Ей казалось, что она ничего не сказала вслух, как же он мог угадать тот главный вопрос, который не давал ей покоя долгие годы? Может, он ждал этого вопроса, может, этот вопрос преследует его, — не ее, Варварин, а большой вопрос всех, на который придется когда-нибудь давать ответ? «Не знаю…» Может, он боится не столько вопроса, сколько ответа?

«Никто не знает»… Тебе спокойней не знать или притворяться, что не знаешь, — думала Варвара. — Но ты знаешь, не можешь не знать. Еще никому ничего не известно, а преступник уже знает о своем преступлении, знает, когда оно еще не совершено… Знает раньше, чем жертва. Вот поэтому ты и боишься моего вопроса, а я не боюсь спрашивать, не боюсь и ответа, каким бы жестоким он ни был. Легче всего сказать «не знаю» и успокоиться. Но нельзя жить с мертвым сердцем, как ты. Не спрашивать — это значило бы закрыть все пути, остановиться, отречься от жизни, а мы не хотим отрекаться… Вопреки твоей жестокости».

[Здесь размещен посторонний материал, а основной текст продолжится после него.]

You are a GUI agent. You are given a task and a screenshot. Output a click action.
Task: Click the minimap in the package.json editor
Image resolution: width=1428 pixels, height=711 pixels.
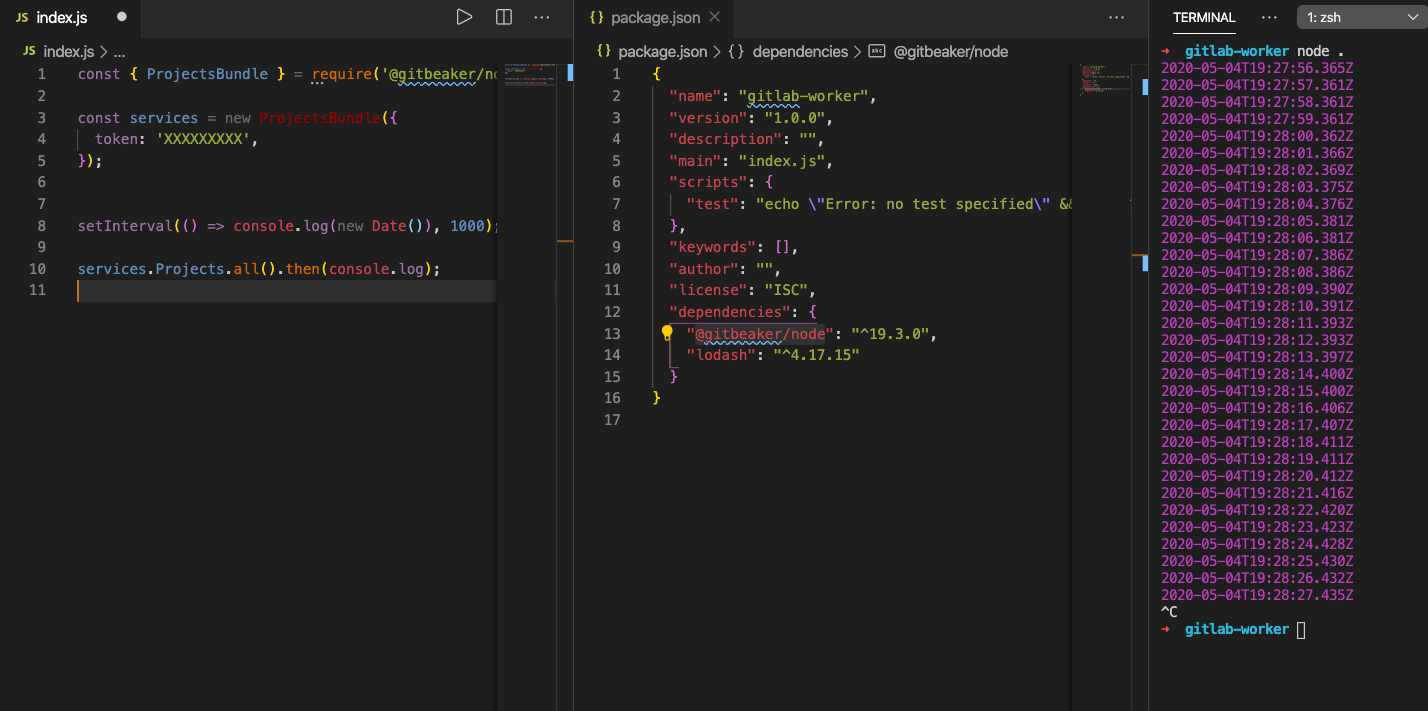point(1102,80)
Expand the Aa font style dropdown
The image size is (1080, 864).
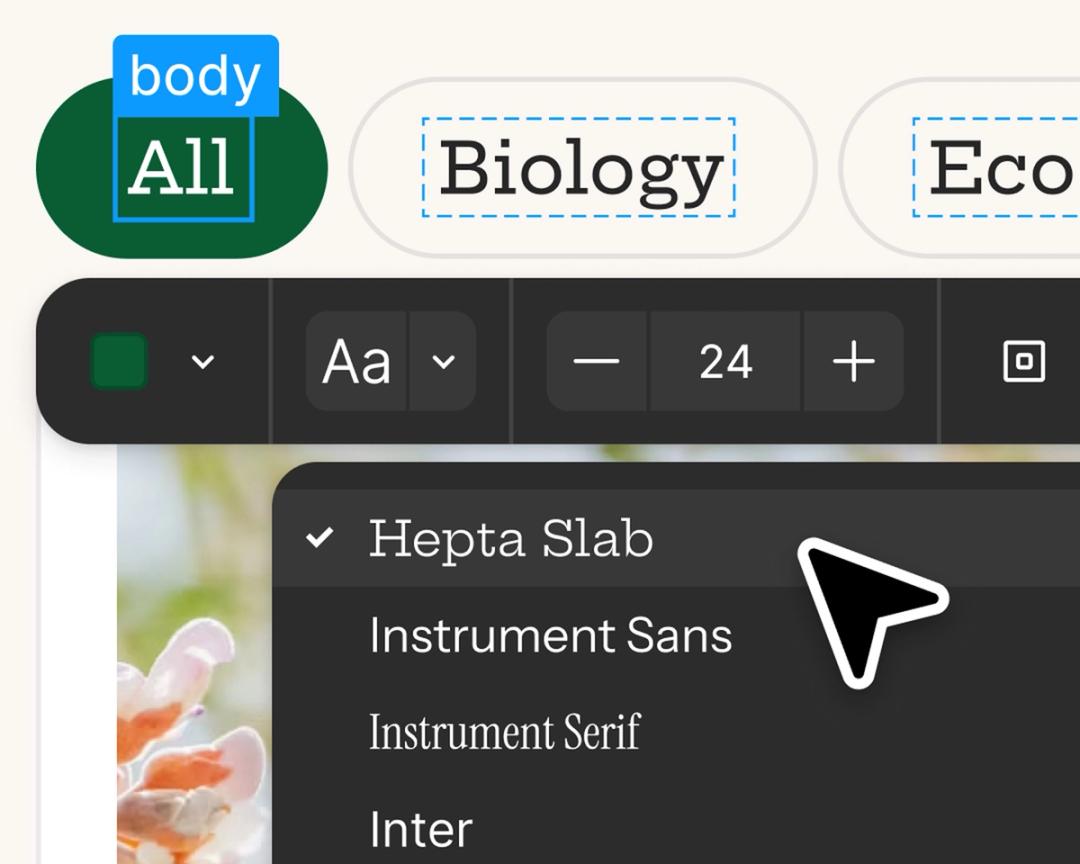pyautogui.click(x=443, y=362)
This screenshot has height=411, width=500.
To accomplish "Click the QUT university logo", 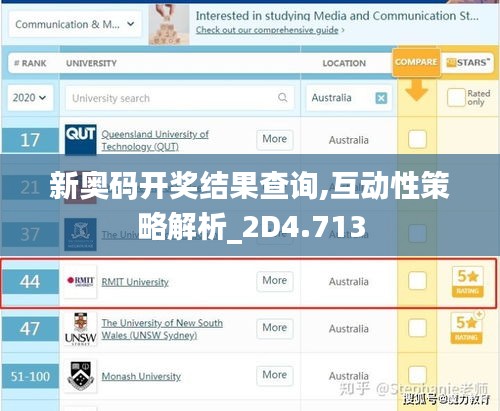I will pyautogui.click(x=80, y=139).
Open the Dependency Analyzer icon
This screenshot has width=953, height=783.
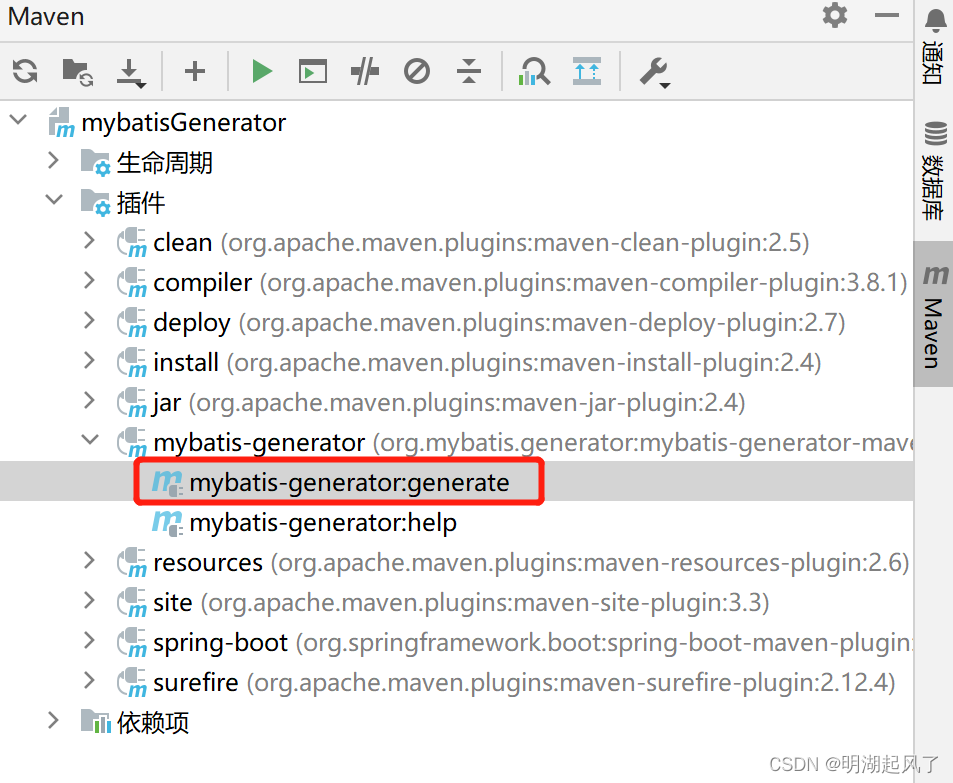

Варвара посмотрела на Сербина: в сером сумраке блиндажика лицо его, окаменевшее и неподвижное, показалось ей неживым: восковая бледность ползла по лицу Сербина, распространяясь от запавших висков по лбу. Сербин глядел в стену блиндажика прямо перед собою и ничего не видел, взгляд его был пустой и мертвый.

«Вина моя слишком тяжела, — думал в это время Сербин, — слишком тяжела моя вина перед этой женщиной и ее мужем… Что же произошло, как могла эта вина лечь на мою совесть? Ведь я не хотел быть несправедливым, до определенной минуты я был уверен, что закон борьбы требует от меня тех поступков, которые я совершал… Я должен был быть карающим мечом революции для врагов, как же случилось, что настоящих врагов расплата миновала, вместо этого падая на головы друзей? Она не знает, эта женщина, что мы учились с ее мужем в одном институте, только он шел на два курса впереди. Он также мог меня не помнить, хотя, возможно, сам подписывал мою комсомольскую характеристику, когда меня посылали работать туда, где мы позже встретились… Кажется, он узнал, вспомнил меня потом. Ни ему, ни мне не стало от этого легче. В институте он был примером для нас, младших, он и теперь остается примером для меня: до конца не дрогнул… И то, что он сказал мне, кем я стал, также шло от его непоколебимой верности тому делу, которое я защищал, как мне казалось. В действительности же он защищал его от меня до последней минуты всей своей верностью и чистотой. То, что он тогда сказал, так и останется на мне навсегда… Хорошо, пусть я стал таким не по собственной воле, а по принуждению, разве это снимает с меня вину? Разве я не виноват в том, что разрешил себя принудить? Не было выхода? У него ведь был, он не испугался его, а я закрыл тот выход перед собой, и ничто теперь не может спасти меня от собственного суда, даже то, что я добровольно пошел на фронт…»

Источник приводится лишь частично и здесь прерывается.